◆ Your task ◆
Retype the part of the listing that opens with the line containing "Locate an element" and closes with the line containing "Zoom in is located at coordinates (651, 359).", keeping every character as it stands.

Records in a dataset

------------------------------------

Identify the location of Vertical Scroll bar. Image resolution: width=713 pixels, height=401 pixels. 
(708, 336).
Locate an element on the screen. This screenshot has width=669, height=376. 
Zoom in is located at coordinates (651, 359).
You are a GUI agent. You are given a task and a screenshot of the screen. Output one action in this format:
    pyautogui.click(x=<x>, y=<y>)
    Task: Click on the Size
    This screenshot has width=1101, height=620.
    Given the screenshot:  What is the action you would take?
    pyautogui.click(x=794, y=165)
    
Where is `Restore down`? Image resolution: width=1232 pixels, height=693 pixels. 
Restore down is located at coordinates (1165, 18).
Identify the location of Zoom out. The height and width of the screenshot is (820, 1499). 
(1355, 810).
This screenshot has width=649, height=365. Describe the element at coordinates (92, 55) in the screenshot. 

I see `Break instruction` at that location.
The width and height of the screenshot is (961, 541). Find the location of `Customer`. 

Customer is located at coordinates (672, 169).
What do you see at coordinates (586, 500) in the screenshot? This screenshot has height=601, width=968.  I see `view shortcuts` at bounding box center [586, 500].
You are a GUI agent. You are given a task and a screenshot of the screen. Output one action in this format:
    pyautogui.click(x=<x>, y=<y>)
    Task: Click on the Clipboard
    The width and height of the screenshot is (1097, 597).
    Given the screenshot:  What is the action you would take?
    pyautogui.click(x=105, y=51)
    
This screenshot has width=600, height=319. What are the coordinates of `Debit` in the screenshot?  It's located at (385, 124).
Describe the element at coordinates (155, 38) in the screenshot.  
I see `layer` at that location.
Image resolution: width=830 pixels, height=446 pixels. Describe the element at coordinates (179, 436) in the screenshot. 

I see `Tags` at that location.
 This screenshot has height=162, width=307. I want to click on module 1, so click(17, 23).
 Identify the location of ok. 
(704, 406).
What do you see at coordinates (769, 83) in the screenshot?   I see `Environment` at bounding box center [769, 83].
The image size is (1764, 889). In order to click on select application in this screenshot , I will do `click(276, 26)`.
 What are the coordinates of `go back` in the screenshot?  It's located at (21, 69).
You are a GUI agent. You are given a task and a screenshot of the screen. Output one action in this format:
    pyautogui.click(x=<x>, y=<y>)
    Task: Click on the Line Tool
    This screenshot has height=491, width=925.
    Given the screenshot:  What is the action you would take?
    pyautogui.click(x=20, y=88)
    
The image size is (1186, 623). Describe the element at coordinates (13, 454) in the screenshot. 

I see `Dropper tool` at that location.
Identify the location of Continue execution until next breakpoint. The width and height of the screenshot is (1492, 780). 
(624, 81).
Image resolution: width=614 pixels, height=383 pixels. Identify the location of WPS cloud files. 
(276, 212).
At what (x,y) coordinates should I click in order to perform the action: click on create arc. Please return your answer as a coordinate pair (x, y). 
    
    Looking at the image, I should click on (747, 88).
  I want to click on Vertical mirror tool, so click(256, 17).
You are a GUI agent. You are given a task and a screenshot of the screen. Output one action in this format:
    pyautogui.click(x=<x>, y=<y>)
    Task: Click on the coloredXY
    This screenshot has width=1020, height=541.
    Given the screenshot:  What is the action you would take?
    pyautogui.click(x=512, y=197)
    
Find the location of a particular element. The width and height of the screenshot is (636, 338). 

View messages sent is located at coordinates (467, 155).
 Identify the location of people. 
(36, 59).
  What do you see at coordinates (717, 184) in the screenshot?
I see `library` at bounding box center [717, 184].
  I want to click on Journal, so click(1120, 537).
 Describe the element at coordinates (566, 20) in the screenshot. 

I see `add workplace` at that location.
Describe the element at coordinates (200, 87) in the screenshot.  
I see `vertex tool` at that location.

------------------------------------

◆ Task answer ◆
Locate an element on the screen. This screenshot has width=669, height=376. 
Zoom in is located at coordinates (651, 359).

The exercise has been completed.